Développer des synergies et des complémentarités entre les constructeurs. Comme nous sommes dans une filière industrielle qui historiquement a fonctionné sur une logique de « niches », il n’y a pas de raison pour remettre ceci en cause. Il doit y avoir de la place pour tout le monde. Il faut aider, coordonner, contrôler. C’est le rôle de la puissance publique. Une stratégie « multimarques » n’est pas à écarter.

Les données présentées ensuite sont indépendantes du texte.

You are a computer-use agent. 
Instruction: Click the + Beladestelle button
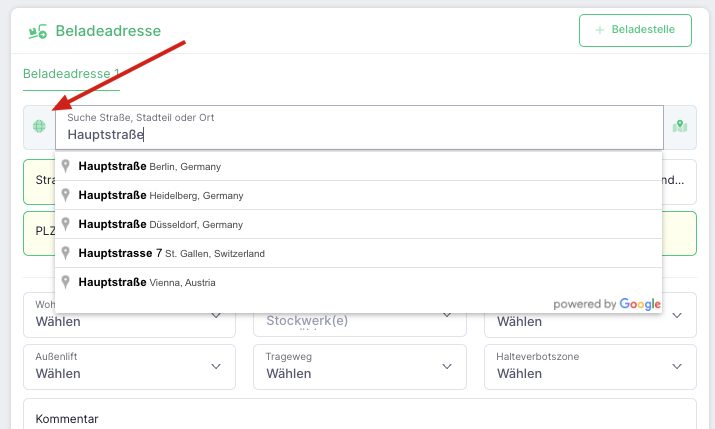point(635,30)
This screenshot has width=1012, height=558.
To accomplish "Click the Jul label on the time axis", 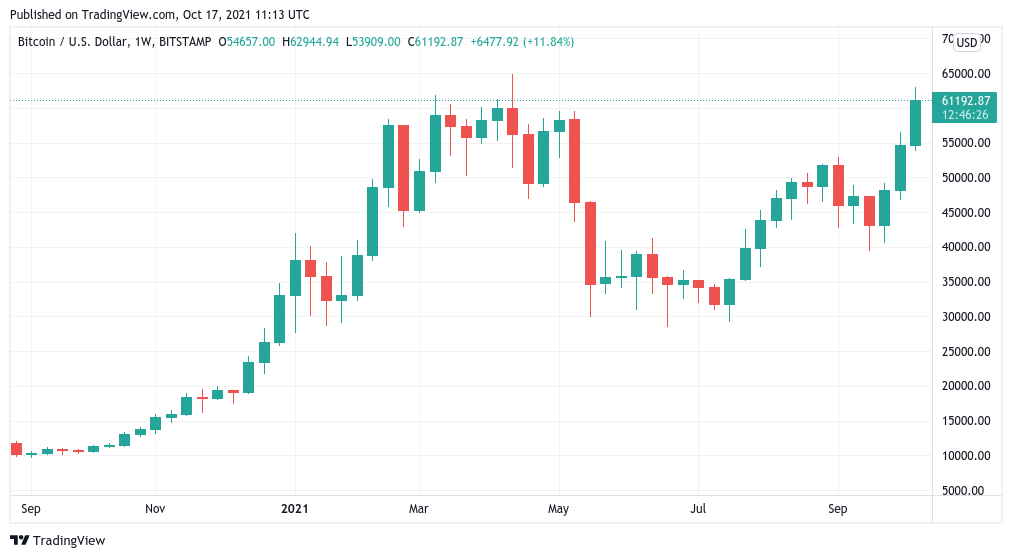I will tap(698, 509).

Exiger des banques,et tout particulièrement des banques mutuelles (Crédit Maritime, Crédit Mutuel, Crédit Agricole…) qu’elles participent, à taux préférentiel, à la recomposition ou au renforcement des « fonds propres » de ces chantiers. Il faut leur donner la capacité à assurer le financement de leur indispensable restructuration et de leur projet de développement.

Engager au niveau du département, voire de la Région, une concertationpour définir des projets de développement des acteurs du nautisme, ce qui nécessite là encore le développement de la mutualisation et des coopérations interentreprises. Il faut aussi stimuler les collaborations d’entreprises nautiques à l’échelle interrégionale.

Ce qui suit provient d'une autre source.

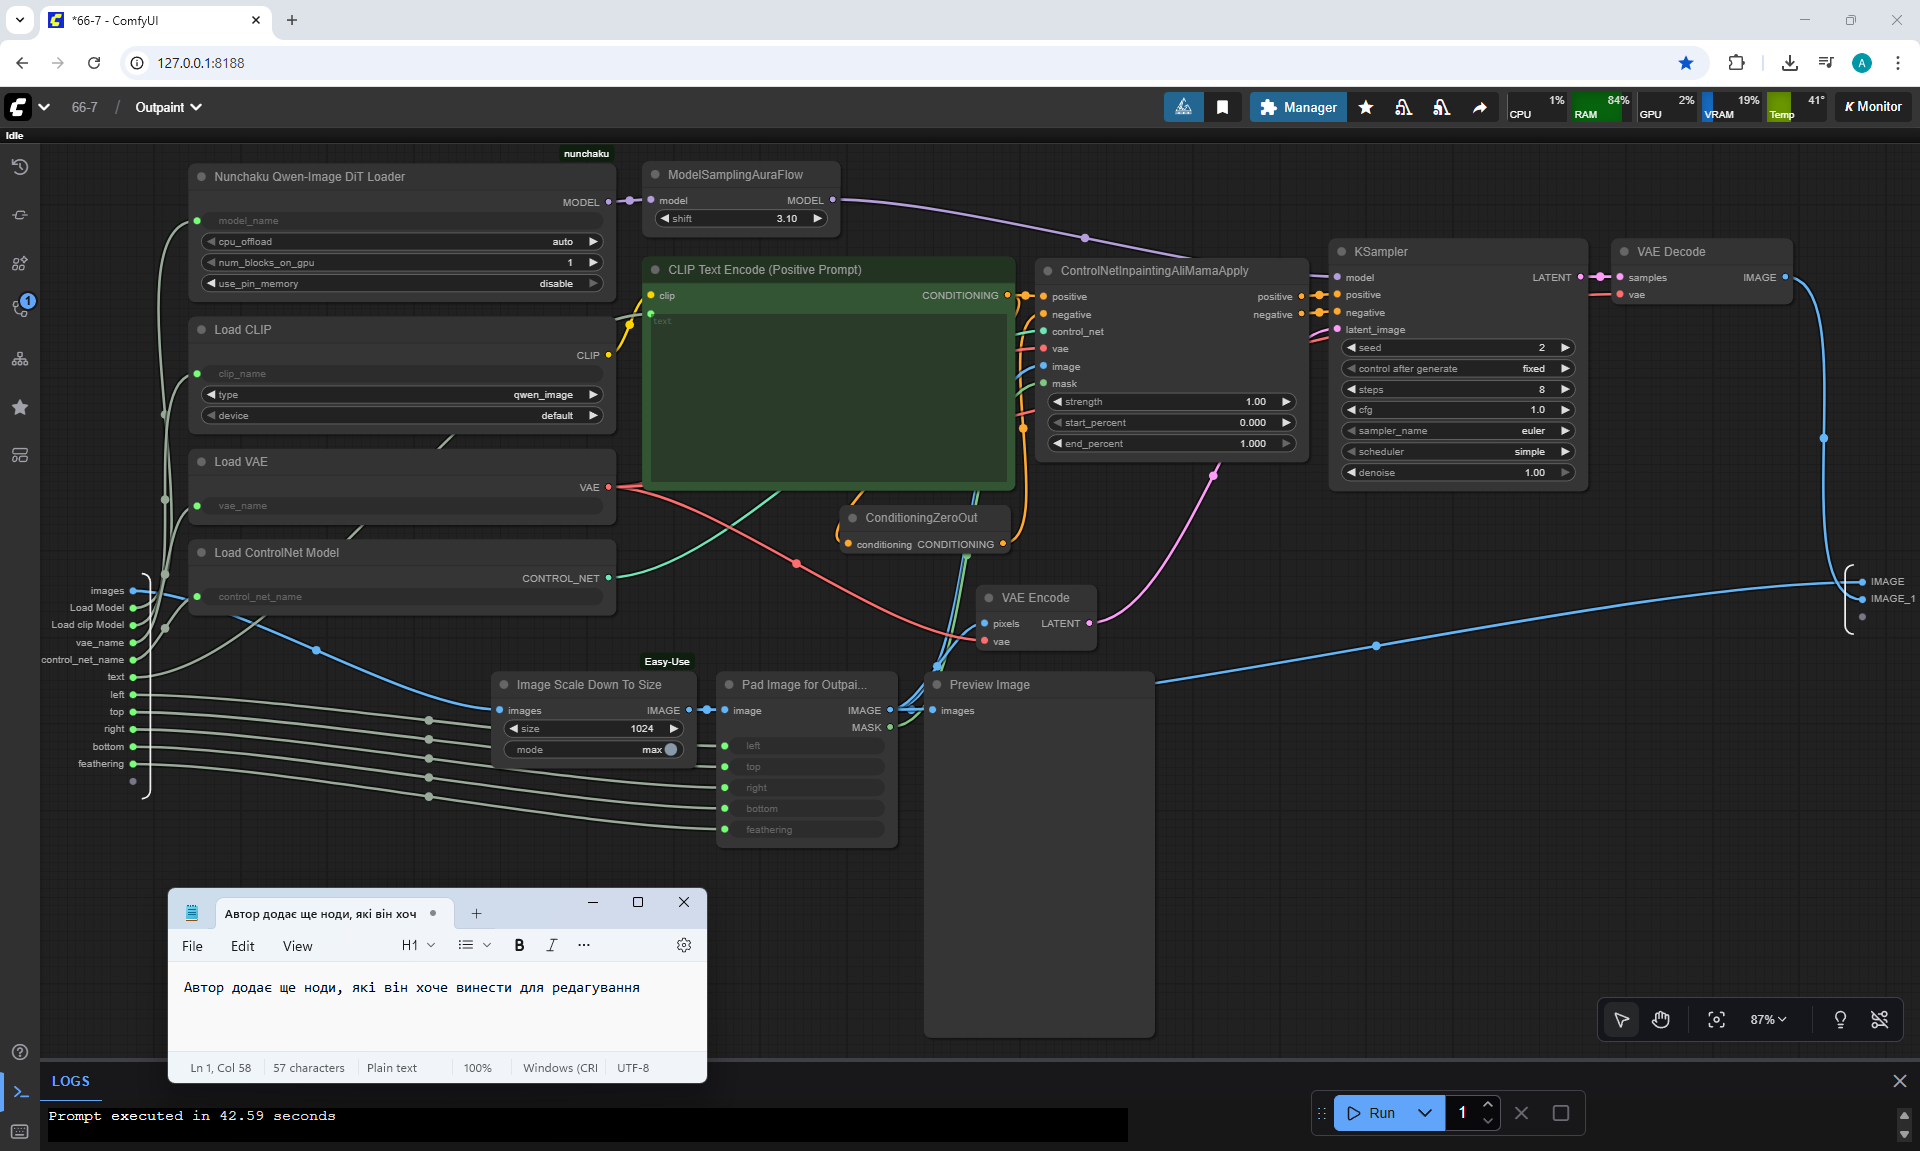Toggle bold formatting in Notepad
Screen dimensions: 1920x1151
pyautogui.click(x=519, y=945)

Il y a un avenir pour la filière « Nautisme »à la condition qu’elle soit sortie des fourches caudines du tout pour le fric, du tout pour les « tueurs » qui s’entretuent d’ailleurs eux-mêmes et qui mettent des milliers de salariés à la rue. De ce point de vue, si Bénéteau est un « leader » dans le nautisme, il est aussi un « leader » dans le sabordage des emplois.

L’avenir de cette filière dépend aussi pour beaucoup de l’effort de formation des personnels. Nous sommes face à des réalisations techniques et technologiques à très haute valeur ajoutée. La formation et la sécurisation des parcours professionnels sont de grandes exigences.

Ces propositions se veulent de participer au débat citoyen, et aussi à la rencontre indispensable entre tous les acteurs de la vie sociale et économique.

Le souci premier du Parti Communiste engagé dans le Front de gauche et de permettre  de construire de l’emploi qualifié, bien rémunéré, ouvert sur l’avenir.